Company Culture
Business / Coworking / Food and drink

What’s going on with all these restaurant coworking spaces?

With Share Space, and now Chai + Wifi, restaurants are trying to cash in on the coworking concept.

Inside Share Space. (Photo via Twitter)

Remember when yoga coworking first launched in D.C.? We certainly do. Now a new type of space is getting in on the concept (and profit) of offering coworking during the day — restaurants.
In July, 14th Street’s Mulebone opened Share Space, a free “community work space” where unlimited coffee is just $3. And now, Indique in Cleveland Park is debuting Chai + Wifi. The concept is this: For $35 a month (that’s the introductory offer) you can work out of the restaurant during weekdays from 10 a.m. to 4 p.m. You also get unlimited chai.


“We were having trouble finding a place to work out of that met our needs and was affordable,” the Indique team writes on the Chai + Wifi site. WeWork felt too pricy for their remote work needs, apparently, and so they started working out of the restaurant during off hours. “A few months in, we started thinking that some friends and neighbors may want to come work with us as well — and thus Chai + Wifi was born.”
Both Chai + Wifi and Share Space are different from the more time-tested “working out of a coffee shop” method because they are actively encouraging customers to think of the space as a work place. But given that it all wraps up at 4 or 5 p.m. when it’s time for dinner, they’re also a far cry from the WeWorks, MakeOffices or coves of the city.
So what’s up with this trend?
MakeOffices CEO Raymond Rahbar has a simple analogy he uses to explain the whole thing. Back in the ’90s, he told Technical.ly in a recent interview, every company desperately wanted to have “dot com” somewhere in its name, almost irregardless of this making any sense.
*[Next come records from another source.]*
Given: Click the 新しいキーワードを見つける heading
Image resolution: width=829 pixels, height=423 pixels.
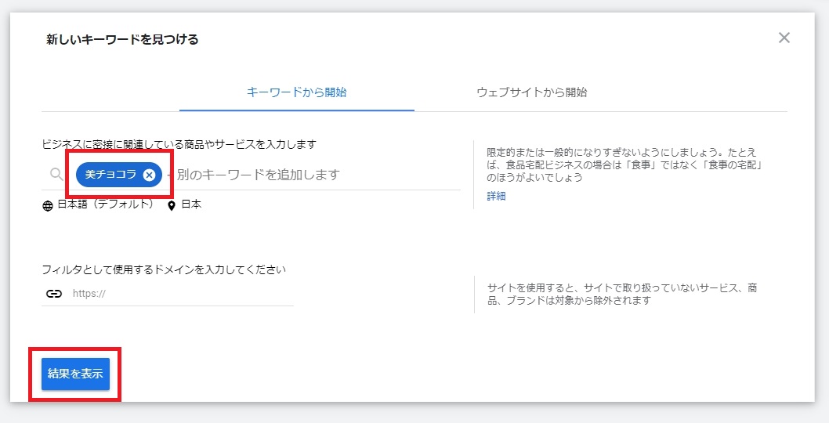Looking at the screenshot, I should [x=122, y=39].
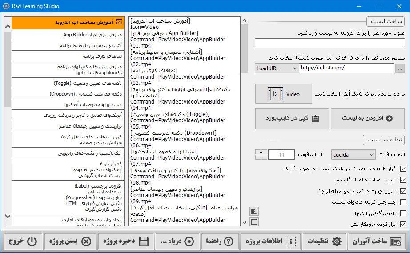The image size is (410, 253).
Task: Click the small text-document icon beside the code box
Action: [254, 211]

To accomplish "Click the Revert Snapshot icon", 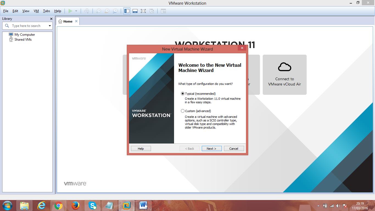I will click(x=107, y=11).
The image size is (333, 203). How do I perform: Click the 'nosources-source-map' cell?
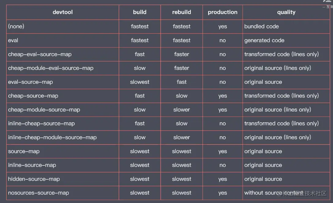pos(38,193)
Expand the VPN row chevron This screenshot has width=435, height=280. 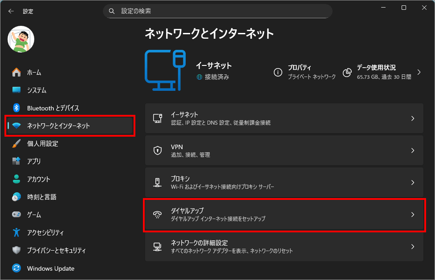click(x=413, y=150)

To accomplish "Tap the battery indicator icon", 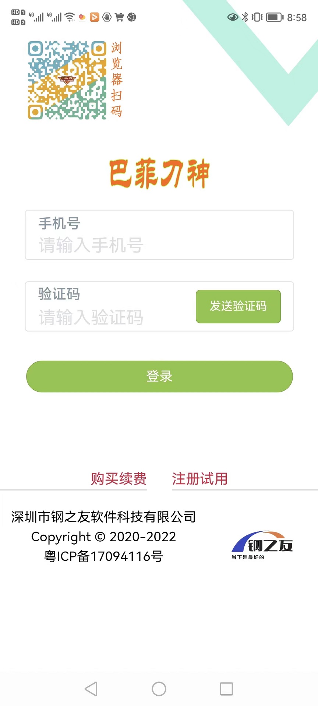I will click(x=275, y=17).
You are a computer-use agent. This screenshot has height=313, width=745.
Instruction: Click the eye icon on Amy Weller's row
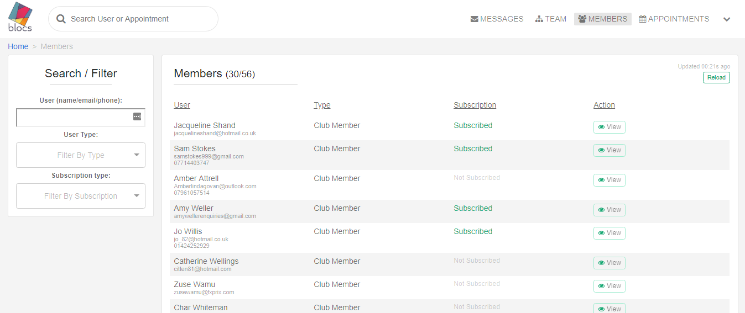tap(601, 210)
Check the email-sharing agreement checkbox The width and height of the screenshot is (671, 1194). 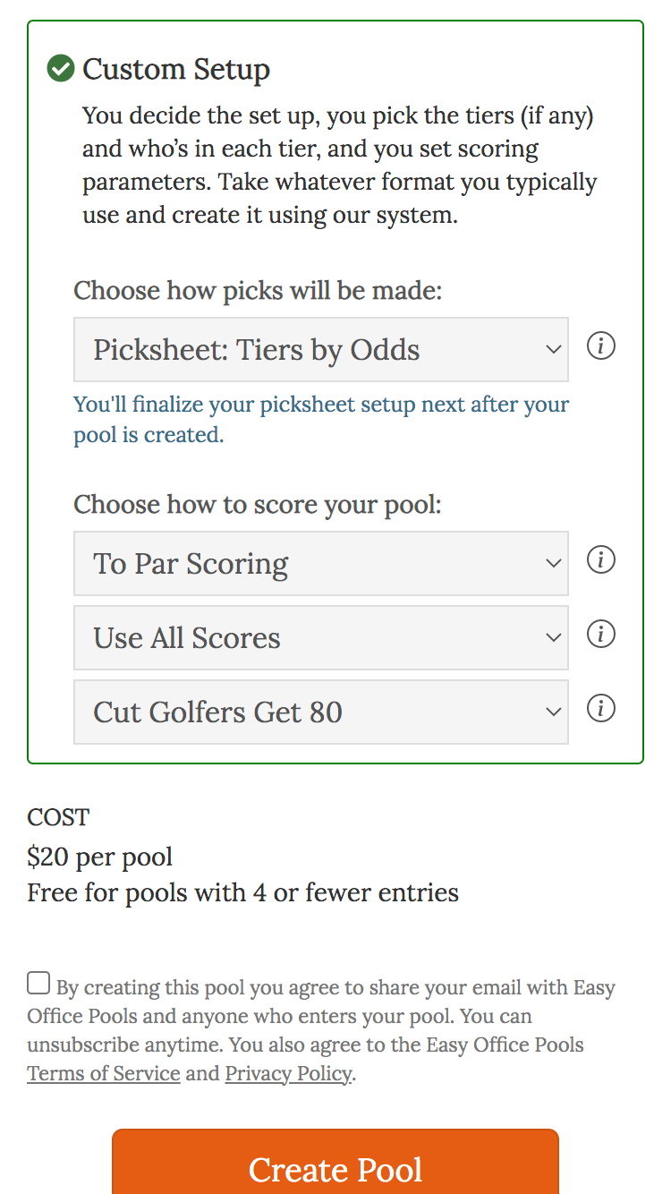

Now, he said, that’s happening with coworking.
And despite the fact that I can work out of Chai + Wifi for $35 a month while a desk at MakeOffices will run me around $250 for the month, Rahbar doesn’t see the yoga or restaurant coworking spaces interfering with what he offers.
“We like that they’re broadening and expanding the concept,” he said. “We’re kinda proud and honored.”